VDA Induction I Volasertib i.v., d1 Daunorubicin 60 mg/m² i.v., d 2-4 Cytarabine 100 mg/m² cont. i.v., d 2-8 Induction II Volasertib i.v., d1 Daunorubicin 50 mg/m² i.v. d 2-4 Cytarabine 100 mg/m² cont. i.v., d 2-6 Consolidation therapy: Patients with genetic favourable risk and those patients not eligible for allogeneic HSCT will proceed to 3 cycles of age-adapted consolidation therapy with mitoxantrone and intermediate-dose cytarabine in combination with Volasertib (V-MiDAC).

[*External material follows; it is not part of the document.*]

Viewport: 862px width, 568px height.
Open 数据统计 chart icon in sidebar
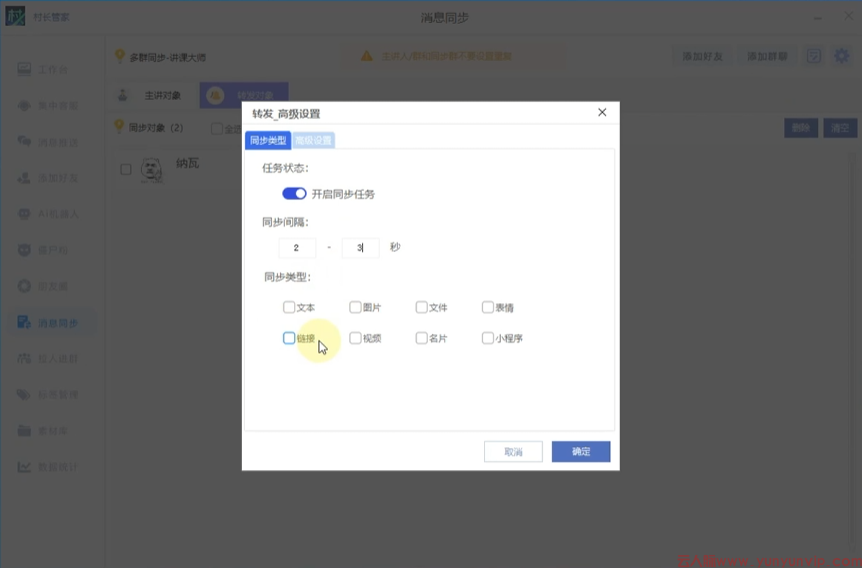tap(25, 467)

Volasertib i.v., d1 Mitoxantrone Younger adults (18 to 60 yrs): 10 mg/m2 by i.v. on day 2. Elderly patients (>60 yrs): 8 mg/m2 by i.v. on day 2. Intermediate-dose cytarabine: Younger adults (18 to 60 yrs): 1500 mg/m2 q12h on days 2-4 Elderly patients (>60 yrs): 1000 mg/m2 q12h on days 2-4 An allogeneic HSCT is intended for patients with intermediate I/II and adverse-risk genetics. Optionally, one cycle of consolidation with V-MiDAC may be given prior to alloHSCT.
DAV Induction I Volasertib i.v., d7 Daunorubicin 60 mg/m² i.v., d 1-3 Cytarabine 100 mg/m² i.v., d 1-7 Induction II Volasertib i.v., d5 Daunorubicin 50 mg/m² i.v. d 1-3 Cytarabine 100 mg/m² cont. i.v., d 1-5 Consolidation therapy: Patients with genetic fav. risk and those patients not eligible for alloHSCT will proceed to 3 cycles of age-adapted consolidation therapy with mitoxantrone and intermediate-dose cytarabine in combination with Volasertib (MiDAC-V). Volasertib i.v., d4 Mitoxantrone Younger adults (18 to 60 yrs): 10 mg/m2 by i.v. on day 1. Elderly patients (>60 yrs): 8 mg/m2 by i.v. on day 1. Intermediate-dose cytarabine: Younger adults (18 to 60 yrs): 1500 mg/m2 q12h on days 1-3 Elderly patients (>60 yrs): 1000 mg/m2 q12h on days 1-3 An allogeneic HSCT is intended for patients with intermediate I/II and adverse-risk genetics. Optionally, one cycle of consolidation with MiDAC-V may be given prior to alloHSCT.